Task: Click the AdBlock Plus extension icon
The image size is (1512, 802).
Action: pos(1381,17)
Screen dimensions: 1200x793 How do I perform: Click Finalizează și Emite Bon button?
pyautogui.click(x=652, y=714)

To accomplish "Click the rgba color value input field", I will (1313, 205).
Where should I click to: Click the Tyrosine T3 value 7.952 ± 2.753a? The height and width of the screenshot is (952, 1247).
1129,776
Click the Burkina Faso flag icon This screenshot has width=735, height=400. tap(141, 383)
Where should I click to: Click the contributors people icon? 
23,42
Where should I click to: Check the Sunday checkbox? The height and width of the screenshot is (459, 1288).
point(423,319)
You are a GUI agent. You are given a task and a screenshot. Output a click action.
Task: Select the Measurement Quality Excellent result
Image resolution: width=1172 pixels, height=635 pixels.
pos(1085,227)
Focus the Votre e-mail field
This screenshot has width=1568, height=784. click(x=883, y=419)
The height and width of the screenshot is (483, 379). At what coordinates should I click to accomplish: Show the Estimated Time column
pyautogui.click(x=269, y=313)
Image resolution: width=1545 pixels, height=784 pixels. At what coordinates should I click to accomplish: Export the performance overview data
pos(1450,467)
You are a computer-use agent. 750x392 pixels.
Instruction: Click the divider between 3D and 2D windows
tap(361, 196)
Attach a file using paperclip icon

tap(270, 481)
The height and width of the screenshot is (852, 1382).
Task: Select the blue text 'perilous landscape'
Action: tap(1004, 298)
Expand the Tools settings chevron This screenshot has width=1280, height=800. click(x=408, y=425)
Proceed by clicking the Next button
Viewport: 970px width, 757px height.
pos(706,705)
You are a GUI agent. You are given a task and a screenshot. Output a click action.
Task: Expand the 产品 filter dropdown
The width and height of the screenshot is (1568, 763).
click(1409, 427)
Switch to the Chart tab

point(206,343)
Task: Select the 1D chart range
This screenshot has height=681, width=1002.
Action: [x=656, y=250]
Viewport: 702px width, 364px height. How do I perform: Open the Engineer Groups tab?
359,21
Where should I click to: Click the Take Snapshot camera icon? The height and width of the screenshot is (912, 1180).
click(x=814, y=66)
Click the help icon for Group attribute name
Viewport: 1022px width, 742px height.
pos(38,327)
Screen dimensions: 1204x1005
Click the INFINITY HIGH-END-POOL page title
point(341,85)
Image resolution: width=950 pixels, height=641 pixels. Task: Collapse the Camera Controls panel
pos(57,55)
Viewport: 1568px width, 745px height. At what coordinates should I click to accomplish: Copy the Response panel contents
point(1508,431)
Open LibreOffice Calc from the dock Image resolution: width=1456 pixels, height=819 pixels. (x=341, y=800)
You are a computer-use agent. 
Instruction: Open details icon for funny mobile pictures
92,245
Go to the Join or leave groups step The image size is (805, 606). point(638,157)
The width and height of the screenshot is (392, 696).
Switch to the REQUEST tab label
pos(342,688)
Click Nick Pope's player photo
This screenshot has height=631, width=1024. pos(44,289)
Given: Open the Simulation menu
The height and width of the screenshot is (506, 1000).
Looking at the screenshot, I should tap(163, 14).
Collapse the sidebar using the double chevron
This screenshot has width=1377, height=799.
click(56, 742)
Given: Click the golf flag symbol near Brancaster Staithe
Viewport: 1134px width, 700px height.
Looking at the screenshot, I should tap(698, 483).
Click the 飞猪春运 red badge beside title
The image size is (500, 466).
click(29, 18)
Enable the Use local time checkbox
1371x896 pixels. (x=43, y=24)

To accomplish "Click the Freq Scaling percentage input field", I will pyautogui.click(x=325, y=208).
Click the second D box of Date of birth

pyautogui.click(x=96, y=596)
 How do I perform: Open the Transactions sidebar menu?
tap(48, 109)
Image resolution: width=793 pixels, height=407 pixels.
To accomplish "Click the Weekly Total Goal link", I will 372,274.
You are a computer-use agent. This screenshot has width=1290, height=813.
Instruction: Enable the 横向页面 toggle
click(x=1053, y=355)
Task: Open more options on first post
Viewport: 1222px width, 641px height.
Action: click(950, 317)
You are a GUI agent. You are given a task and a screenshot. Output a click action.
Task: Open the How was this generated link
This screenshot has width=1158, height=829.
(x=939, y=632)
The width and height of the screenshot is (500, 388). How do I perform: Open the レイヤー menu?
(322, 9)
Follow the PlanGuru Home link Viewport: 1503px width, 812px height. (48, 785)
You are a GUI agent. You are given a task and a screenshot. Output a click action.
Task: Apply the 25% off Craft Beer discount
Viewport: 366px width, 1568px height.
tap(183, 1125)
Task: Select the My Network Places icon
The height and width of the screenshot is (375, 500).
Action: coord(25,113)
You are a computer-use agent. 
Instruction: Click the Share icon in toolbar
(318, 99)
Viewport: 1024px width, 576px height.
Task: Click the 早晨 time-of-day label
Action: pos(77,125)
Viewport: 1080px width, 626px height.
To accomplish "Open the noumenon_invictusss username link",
● ● ●
Find "computer" in the preceding records. Copy each line that holds it.

You are a computer-use agent. 750x392 pixels.
You are a computer-use agent. 
You are a computer-use agent. This screenshot has width=1290, height=813.
You are a computer-use agent. 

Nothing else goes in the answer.